本文抜粋 -
==========

一方、セステート・カンジェンゲは、1988年に設立され、世界トップクラスのプグリエーセ・スタイルのバンドと呼ばれ、アルゼンチンでのプグリエーセへの追悼イベントで何度か招聘されている。またセステート・カンジェンゲは、もう一つアルゼンチンとオランダとの架け橋になっていると言われるエピソードが有る。リーダーで、第1バンドネオン奏者のカレル・クラインエーホフがオランダ王室に嫁入りするマキシマ王妃の結婚式の催しの一部で、"Adios Nonino”)を演奏したからで有る。実はマキシマ王妃は、アルゼンチンの一般女性で有った。なので、オランダ王室に入ることは、正にアルゼンチンの故郷の両親に別れを告げる気持ちで有った。その気持ちを代弁するかの様に、クラインエーホフの長いバンドネオン・ソロで始まる”Adios Nonino"が演奏される。バックにクラシックのオーケストラが控え、美しい音色で支える。この様に感動したマキシマ王妃が思わず涙を流す。労わる様に見つめるウィレム皇太子。この様子はYouTubeでも観ることが出来る。この名演によって、カレル・クラインエーホフは、自分の率いるセステート・カンジェンゲと共に何度もオランダ王室のイベントに出演した。後から参画したヴィッレも2回、オランダ王室の前で演奏を行う機会を得たという。またロッテルダム音楽院にはオルケスタ・ティピカが有り、ヴィッレもそのバンドネオニストタとして様々な楽団のスタイルを学ぶ事が出来た。


さてヴィッレのセステート・カンジェンゲへの加入は、2005年になる。同楽団の第2バンドネオンのロッコ・ボネスの退団の意向を踏まえ、リーダーのクラインエーホフは、代わりとなる第2バンドネオン奏者を探していた。そこで早速、ロッテルダム音楽院タンゴ科の教授を務めていたレオ・ヴェルヴェルデに相談した所、ヴィッレが推薦され、クラインエーホフのオーディションを受ける事になった。結果、見事ヴィッレは合格した。しかし大変だったのはこれからだった。何せ年間100回のコンサートをこなす人気楽団に入団したのだから、早速本番を連続で行って行く事になった。そのため、その頃のヴィッレは、日に10時間以上の練習を行うことも度々あったという。やはりフィンランド人特有の我慢強さでこの苦難を乗り越えて誰もが認めるトップバンドネオン奏者になった。

==========

(データソースからの項目)
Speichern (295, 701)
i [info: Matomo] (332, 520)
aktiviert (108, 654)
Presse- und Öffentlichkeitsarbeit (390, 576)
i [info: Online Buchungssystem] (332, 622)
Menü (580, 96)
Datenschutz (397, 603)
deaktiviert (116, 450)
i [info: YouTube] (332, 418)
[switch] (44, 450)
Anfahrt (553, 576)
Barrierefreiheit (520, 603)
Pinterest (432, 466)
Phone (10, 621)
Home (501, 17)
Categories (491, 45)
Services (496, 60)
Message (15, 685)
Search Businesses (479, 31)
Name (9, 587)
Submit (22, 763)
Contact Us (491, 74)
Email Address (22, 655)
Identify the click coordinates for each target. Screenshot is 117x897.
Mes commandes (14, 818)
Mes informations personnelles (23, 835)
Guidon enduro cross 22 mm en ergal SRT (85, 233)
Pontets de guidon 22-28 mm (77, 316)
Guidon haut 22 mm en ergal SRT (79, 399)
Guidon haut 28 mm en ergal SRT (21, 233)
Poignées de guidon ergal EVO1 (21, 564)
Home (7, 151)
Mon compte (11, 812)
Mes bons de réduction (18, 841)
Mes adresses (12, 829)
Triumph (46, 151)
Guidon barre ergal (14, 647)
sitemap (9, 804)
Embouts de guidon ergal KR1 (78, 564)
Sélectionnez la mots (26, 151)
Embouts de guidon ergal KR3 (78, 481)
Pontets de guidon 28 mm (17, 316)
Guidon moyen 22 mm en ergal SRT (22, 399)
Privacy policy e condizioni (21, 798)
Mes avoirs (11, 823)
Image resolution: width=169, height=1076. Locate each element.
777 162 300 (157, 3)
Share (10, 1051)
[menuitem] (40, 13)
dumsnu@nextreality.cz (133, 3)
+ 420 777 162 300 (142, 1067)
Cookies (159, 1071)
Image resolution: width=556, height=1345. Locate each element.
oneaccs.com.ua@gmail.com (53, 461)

==========

作業内容 -
1. 本文抜粋のうち、「さてヴィッレのセステート・カ」から始まって「プバンドネオン奏者になった。」で終わる部分を、一字も変えずに書き写してください。
2. 本文抜粋によると、セステート・カンジェンゲに入ったころのヴィッレが、日に10時間以上練習することも度々あったのはなぜですか。1〜3文で説明してください。
これらの項目は別の出どころから取ってきたものです。

課題別の回答 -
1.
さてヴィッレのセステート・カンジェンゲへの加入は、2005年になる。同楽団の第2バンドネオンのロッコ・ボネスの退団の意向を踏まえ、リーダーのクラインエーホフは、代わりとなる第2バンドネオン奏者を探していた。そこで早速、ロッテルダム音楽院タンゴ科の教授を務めていたレオ・ヴェルヴェルデに相談した所、ヴィッレが推薦され、クラインエーホフのオーディションを受ける事になった。結果、見事ヴィッレは合格した。しかし大変だったのはこれからだった。何せ年間100回のコンサートをこなす人気楽団に入団したのだから、早速本番を連続で行って行く事になった。そのため、その頃のヴィッレは、日に10時間以上の練習を行うことも度々あったという。やはりフィンランド人特有の我慢強さでこの苦難を乗り越えて誰もが認めるトップバンドネオン奏者になった。

2. セステート・カンジェンゲは年間100回のコンサートをこなす人気楽団でした。そこに入ったヴィッレは、すぐに本番を続けて行うことになったからです。